───── EXCERPTED RECORDS ─────

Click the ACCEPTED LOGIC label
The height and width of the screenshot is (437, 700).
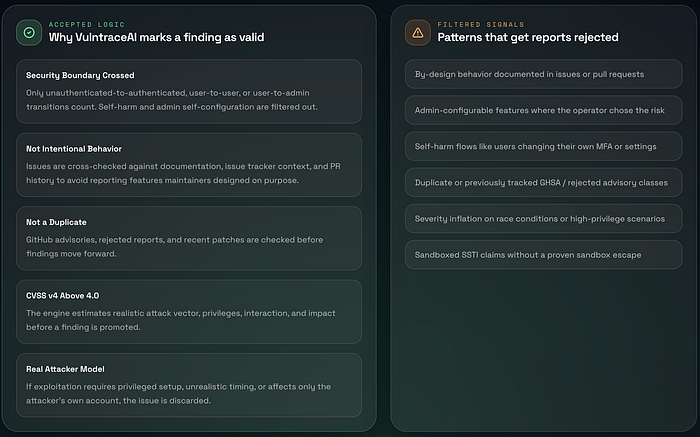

─────
───── EXCERPTED RECORDS ─────

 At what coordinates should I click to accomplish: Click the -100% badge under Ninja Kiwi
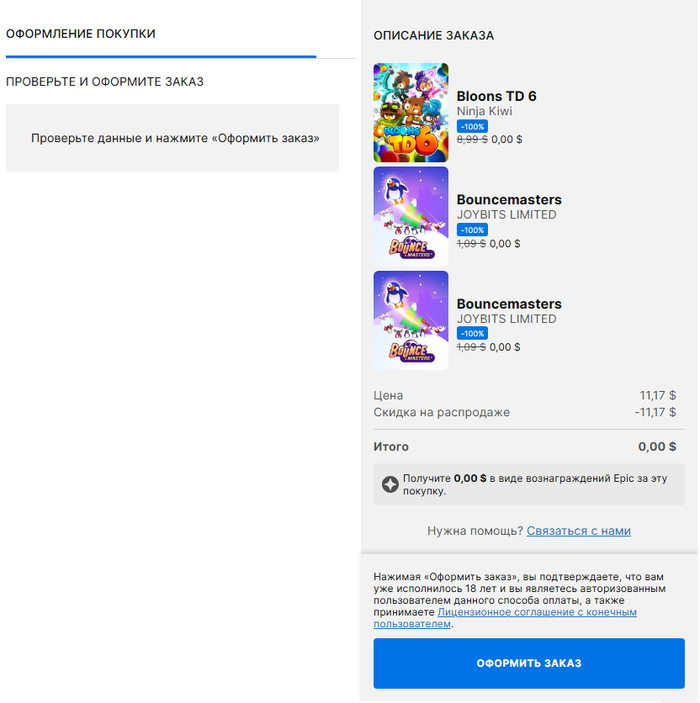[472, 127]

─────
───── EXCERPTED RECORDS ─────

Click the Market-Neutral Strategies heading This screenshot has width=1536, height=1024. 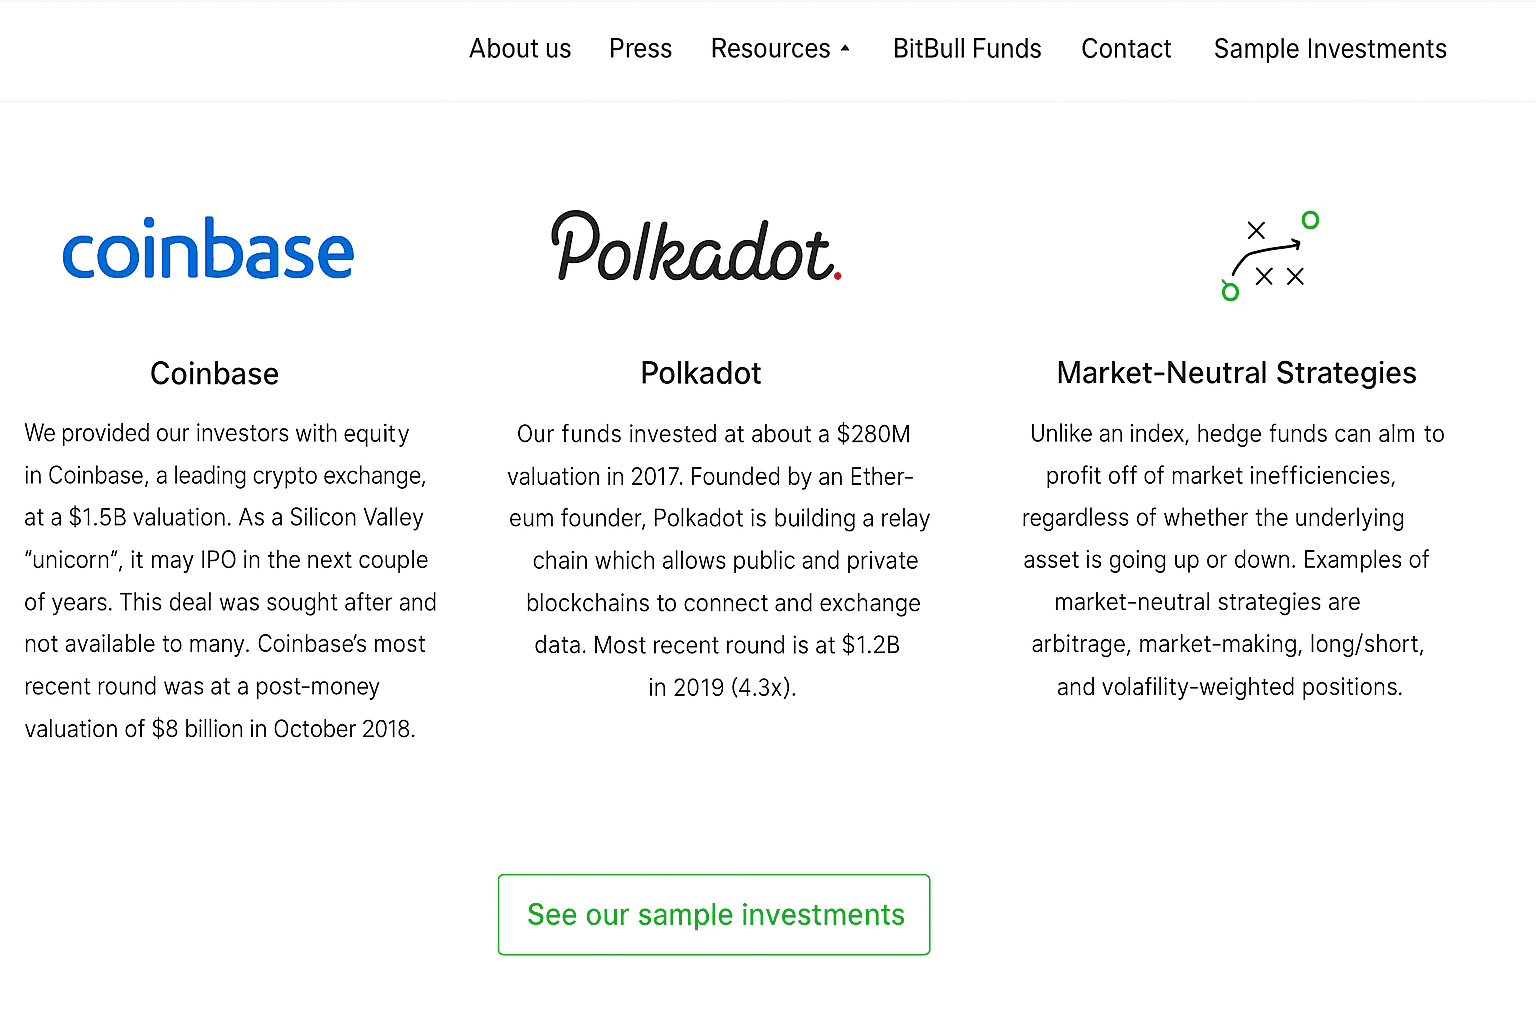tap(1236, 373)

─────

Starting at the line above that contains "Click the ACCEPTED LOGIC label", repeat each line exactly up to and including the line that contains "The height and", and stop there.

SOLUTION FOR THIS TASK
Click the ACCEPTED LOGIC label
The height and width of the screenshot is (437, 700).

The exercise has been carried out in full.